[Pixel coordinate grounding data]

────────

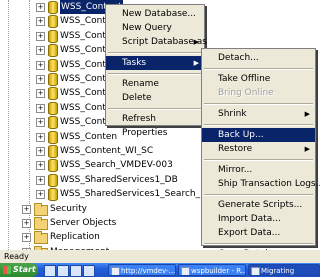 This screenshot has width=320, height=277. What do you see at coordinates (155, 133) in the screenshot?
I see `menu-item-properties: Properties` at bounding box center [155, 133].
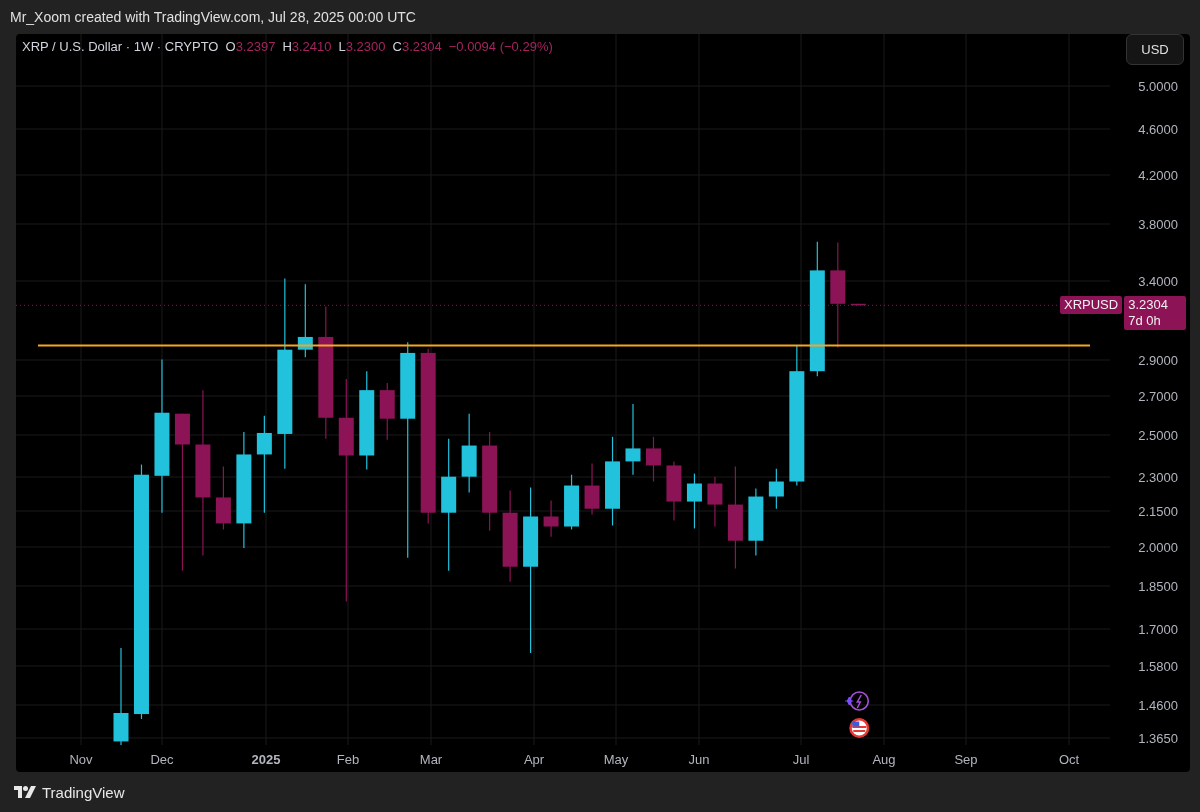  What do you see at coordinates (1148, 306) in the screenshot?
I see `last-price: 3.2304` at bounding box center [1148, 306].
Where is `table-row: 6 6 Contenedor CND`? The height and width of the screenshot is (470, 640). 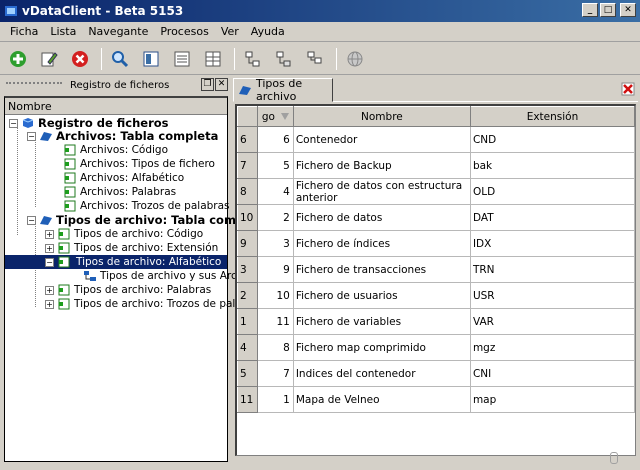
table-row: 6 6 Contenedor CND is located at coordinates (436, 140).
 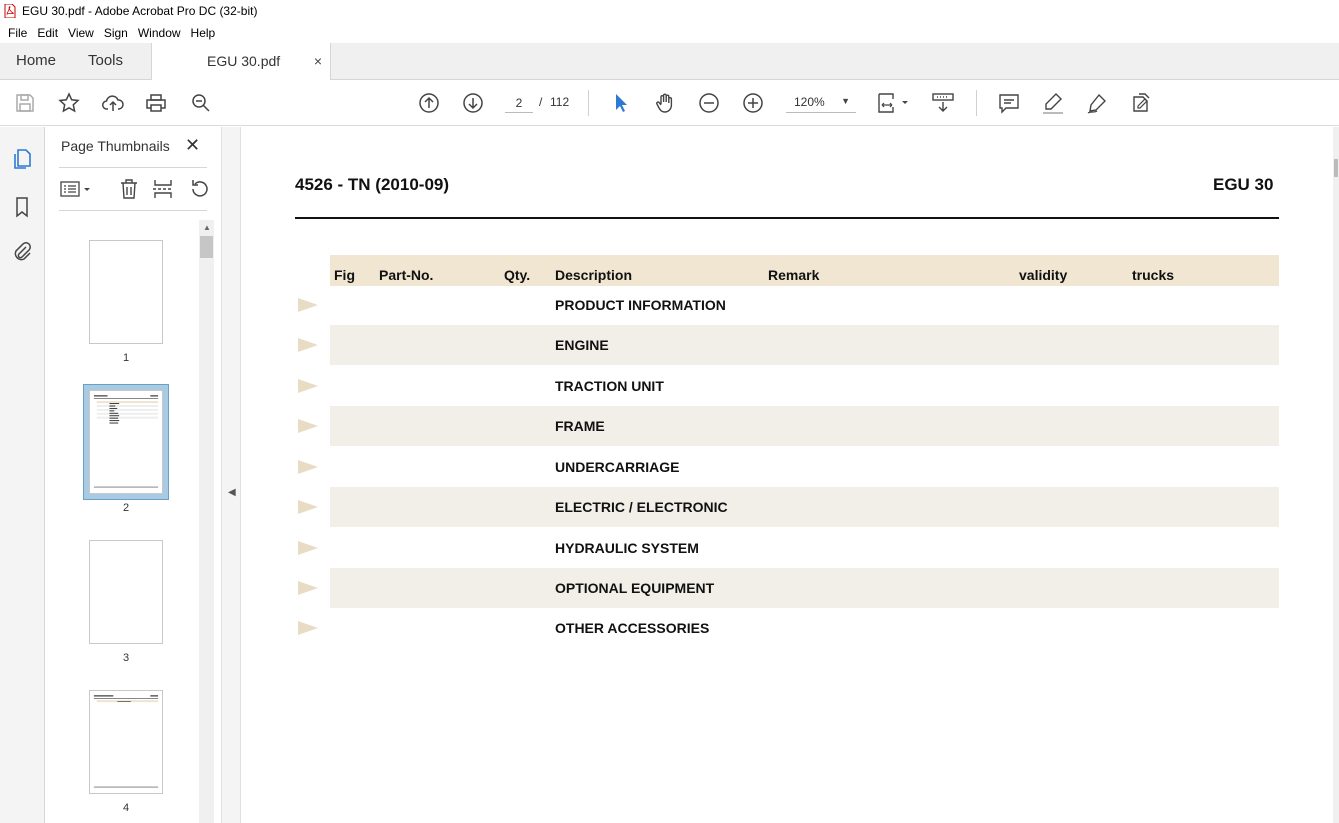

────────

▸ What the task asks
Pull out every line of text from the items above, word for word, and leave the pictures out.

▸ Worked solution
 This screenshot has width=320, height=277. What do you see at coordinates (155, 133) in the screenshot?
I see `menu-item-properties: Properties` at bounding box center [155, 133].
  What do you see at coordinates (1148, 306) in the screenshot?
I see `last-price: 3.2304` at bounding box center [1148, 306].
Where is `table-row: 6 6 Contenedor CND`? The height and width of the screenshot is (470, 640). 
table-row: 6 6 Contenedor CND is located at coordinates (436, 140).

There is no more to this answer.